INSTRUÇÃO DADA A =>
Quantas linhas dos registros contêm a palavra "comment"? Conte e responda apenas com o número.
--- TRECHO FORNECIDO ---
A frase foi mais que um simples
desabafo pessoal. A modorra do
folhetim de Glória Peres chegava
ao seu limite, e a fúria verbal do
pobre gay soou como um apelo
subconsciente dos próprios autores, quem sabe um grito sistêmico
da própria Rede Globo -que certamente ecoou na cabeça dos espectadores, já fartos de tanta caipirada.
Basta de espiritualismo bovino,
de pagodismo cordial, de humanismo country e kitsch! Basta
com Murilo Benício e seus flertes
edipianos lançados ao touro Bandido. Basta com Deborah Secco
na sua eterna prisão americana
(ela deve ter passado meia novela
atrás das grades: deveria processar a autora).
Queremos gente chique e glamourosa, o mundo da moda e do
dinheiro, champanhe, nisseis,
punks, multiculturalismo, suburbanas gostosas, deboche moderno, cosmopolitismo, vida urbana
e agitada! Chega de ver pastos patéticos e Miamis mambembes!
Queremos São Paulo! E "Belíssima" estreou.
---
INSTRUÇÃO DADA B =>
Retome o texto sobre a novela de Glória Peres, dando sequência a partir da última frase.
--- CONTEÚDO DOS REGISTROS ---
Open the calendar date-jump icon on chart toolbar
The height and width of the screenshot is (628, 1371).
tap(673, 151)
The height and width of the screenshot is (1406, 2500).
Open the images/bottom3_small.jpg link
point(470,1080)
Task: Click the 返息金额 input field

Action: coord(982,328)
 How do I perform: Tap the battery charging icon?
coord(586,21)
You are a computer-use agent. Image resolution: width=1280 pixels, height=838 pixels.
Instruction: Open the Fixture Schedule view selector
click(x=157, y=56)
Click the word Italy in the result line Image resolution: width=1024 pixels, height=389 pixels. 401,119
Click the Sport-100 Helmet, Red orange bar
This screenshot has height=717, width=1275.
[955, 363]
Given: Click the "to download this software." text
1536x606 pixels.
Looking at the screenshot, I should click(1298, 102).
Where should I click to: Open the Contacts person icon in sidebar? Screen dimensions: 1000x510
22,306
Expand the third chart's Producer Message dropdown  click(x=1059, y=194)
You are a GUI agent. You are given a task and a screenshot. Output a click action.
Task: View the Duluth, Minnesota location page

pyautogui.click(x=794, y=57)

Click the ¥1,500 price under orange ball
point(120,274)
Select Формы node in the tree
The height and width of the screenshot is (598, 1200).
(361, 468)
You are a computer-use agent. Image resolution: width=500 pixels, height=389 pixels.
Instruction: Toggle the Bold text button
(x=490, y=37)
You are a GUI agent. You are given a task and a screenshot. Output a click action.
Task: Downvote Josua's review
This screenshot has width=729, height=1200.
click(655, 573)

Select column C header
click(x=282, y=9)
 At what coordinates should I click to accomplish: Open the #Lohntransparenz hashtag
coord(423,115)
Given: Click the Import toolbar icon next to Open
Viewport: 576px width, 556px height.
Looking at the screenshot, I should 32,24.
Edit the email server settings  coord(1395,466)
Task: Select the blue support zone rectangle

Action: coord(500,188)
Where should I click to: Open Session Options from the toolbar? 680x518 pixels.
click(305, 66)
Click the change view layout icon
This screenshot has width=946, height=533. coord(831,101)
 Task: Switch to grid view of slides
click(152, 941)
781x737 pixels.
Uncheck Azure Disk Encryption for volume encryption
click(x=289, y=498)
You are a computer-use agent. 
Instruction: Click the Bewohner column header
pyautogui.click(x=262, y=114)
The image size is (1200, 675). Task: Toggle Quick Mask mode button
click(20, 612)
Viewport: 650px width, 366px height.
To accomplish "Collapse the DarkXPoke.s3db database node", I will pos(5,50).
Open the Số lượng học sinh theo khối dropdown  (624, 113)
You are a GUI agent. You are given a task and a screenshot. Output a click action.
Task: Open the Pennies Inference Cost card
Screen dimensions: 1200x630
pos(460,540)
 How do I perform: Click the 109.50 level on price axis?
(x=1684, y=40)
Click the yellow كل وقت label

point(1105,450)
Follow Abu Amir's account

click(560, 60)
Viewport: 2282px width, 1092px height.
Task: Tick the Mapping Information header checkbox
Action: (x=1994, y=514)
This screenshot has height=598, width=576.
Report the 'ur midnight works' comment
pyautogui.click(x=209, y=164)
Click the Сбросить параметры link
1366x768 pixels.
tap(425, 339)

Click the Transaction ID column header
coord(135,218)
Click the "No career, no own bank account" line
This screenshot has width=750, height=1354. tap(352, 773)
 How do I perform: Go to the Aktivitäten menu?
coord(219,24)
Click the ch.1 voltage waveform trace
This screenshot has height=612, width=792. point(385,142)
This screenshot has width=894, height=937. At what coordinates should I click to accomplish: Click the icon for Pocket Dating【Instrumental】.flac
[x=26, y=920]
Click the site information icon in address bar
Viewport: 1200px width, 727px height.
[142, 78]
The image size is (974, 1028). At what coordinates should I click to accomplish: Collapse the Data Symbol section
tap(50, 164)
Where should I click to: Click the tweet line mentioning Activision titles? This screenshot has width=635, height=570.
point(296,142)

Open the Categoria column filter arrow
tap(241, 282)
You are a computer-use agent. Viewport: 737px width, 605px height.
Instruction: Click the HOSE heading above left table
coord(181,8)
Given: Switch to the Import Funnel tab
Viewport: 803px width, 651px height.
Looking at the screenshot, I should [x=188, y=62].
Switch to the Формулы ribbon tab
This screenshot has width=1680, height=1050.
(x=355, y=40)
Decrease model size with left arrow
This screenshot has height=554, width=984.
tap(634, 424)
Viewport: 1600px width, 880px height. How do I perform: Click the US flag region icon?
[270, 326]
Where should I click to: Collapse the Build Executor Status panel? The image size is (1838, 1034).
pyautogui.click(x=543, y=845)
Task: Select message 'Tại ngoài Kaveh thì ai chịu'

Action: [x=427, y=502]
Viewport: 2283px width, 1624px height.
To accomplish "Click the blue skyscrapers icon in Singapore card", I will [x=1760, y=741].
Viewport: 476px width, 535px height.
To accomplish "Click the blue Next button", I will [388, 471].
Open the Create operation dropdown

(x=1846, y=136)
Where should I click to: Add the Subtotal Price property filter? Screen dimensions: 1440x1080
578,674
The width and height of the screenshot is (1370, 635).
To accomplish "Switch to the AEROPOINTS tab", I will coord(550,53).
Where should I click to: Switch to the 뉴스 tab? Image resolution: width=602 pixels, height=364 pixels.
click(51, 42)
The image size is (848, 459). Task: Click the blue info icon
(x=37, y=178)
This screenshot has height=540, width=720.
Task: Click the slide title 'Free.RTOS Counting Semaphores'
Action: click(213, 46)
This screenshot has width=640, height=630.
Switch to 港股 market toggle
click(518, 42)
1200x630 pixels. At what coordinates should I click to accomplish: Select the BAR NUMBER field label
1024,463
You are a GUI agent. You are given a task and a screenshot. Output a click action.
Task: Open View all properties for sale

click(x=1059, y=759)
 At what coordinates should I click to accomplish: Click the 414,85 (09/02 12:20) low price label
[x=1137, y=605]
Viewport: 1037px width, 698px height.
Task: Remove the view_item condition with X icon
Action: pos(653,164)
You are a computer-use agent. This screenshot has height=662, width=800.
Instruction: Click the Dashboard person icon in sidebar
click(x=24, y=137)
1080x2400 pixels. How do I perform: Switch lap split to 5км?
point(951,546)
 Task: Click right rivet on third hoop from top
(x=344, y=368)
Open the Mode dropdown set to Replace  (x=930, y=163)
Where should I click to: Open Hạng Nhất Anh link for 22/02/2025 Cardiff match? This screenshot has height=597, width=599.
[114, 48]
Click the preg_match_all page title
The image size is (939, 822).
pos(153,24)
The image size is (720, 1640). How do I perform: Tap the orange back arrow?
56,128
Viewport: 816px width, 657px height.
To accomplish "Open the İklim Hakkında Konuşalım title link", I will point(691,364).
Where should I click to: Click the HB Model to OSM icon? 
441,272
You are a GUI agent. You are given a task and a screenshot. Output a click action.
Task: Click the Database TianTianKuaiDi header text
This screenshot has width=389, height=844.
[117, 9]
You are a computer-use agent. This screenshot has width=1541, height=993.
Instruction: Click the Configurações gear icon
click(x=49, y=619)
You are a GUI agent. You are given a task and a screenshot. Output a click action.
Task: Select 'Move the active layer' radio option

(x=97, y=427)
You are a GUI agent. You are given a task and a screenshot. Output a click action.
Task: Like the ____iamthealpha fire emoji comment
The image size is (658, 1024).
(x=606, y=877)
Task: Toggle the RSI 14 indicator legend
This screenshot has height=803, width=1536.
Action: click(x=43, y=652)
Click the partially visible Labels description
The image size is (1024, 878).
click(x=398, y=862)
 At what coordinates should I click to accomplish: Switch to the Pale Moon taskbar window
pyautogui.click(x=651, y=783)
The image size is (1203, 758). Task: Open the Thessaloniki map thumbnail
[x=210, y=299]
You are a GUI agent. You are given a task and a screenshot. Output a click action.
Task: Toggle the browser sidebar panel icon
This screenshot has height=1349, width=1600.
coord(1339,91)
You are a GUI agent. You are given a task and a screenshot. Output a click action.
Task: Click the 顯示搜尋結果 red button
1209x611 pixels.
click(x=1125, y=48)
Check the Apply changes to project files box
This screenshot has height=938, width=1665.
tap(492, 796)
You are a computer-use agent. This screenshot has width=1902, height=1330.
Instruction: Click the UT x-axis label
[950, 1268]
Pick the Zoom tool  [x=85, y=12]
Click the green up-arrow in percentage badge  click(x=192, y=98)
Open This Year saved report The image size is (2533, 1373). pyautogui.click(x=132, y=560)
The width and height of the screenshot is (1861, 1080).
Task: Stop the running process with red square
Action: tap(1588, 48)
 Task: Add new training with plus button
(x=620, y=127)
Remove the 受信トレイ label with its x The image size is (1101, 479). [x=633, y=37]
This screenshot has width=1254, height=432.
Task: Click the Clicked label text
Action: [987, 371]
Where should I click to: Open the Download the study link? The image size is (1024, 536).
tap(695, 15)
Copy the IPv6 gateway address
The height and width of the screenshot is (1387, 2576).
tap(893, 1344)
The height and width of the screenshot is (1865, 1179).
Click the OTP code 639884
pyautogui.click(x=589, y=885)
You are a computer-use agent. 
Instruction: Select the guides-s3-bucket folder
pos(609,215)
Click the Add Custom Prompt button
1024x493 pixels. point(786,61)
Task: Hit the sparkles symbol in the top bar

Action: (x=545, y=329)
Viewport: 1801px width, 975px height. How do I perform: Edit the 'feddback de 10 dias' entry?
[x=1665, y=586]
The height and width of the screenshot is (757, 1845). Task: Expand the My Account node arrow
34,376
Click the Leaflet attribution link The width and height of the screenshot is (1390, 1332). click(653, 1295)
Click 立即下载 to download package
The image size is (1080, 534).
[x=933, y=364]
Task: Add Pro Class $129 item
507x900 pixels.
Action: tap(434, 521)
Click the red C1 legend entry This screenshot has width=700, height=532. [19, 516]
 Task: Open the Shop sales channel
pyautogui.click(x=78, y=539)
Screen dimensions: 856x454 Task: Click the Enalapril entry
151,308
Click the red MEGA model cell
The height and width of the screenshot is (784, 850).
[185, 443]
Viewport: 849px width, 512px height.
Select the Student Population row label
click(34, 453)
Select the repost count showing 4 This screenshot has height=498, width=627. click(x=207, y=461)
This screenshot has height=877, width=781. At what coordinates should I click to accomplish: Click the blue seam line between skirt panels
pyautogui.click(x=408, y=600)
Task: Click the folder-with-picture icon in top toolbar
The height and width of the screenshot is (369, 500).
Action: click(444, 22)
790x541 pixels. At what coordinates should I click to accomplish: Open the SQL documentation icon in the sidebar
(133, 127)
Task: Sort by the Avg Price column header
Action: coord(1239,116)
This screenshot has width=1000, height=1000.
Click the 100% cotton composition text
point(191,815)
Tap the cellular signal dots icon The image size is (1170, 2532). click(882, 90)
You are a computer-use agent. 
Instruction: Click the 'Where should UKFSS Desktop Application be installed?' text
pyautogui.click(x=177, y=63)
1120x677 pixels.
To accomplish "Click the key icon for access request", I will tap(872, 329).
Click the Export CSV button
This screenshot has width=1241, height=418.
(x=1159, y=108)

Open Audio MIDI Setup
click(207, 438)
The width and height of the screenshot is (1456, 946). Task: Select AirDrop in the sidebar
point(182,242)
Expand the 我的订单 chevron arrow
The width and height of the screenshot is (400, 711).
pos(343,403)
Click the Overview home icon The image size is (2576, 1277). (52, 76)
---
RESPOSTA FINAL A =>
2

RESPOSTA FINAL B =>
É assim a dialética, ops, o vai-e-vem das telenovelas. Termina a
patriarcal e agrária "Terra Nostra" e começa a matriarcal e carioca "Laços de Família". Expira a
nativa e umbandista "Porto dos
Milagres" e inicia a exótica e
orientalista "Clone". Acaba a narcisista e uterina "Senhora do Destino" e entra a comunitária e populista "América". Tudo funciona
de tal maneira que o espectador
tem a sensação de que verá algo
novo.
E "Belíssima" estreou, com um
bombástico desfile de modelos de
calcinhas e sutiãs espalhadas por
toda a São Paulo. Já estamos no
coração da novela: o mundo "fashion", do espetáculo, do marketing e da imagem.
A câmera, em helicópteros vertiginosos, sobrevoa a avenida
Paulista, o Minhocão. É quase
uma apologia a São Paulo e ao
cosmopolitismo, para começar,
entremeada com imagens melosas de uma ilha grega -por que
cargas d'água a Grécia, o berço da
democracia?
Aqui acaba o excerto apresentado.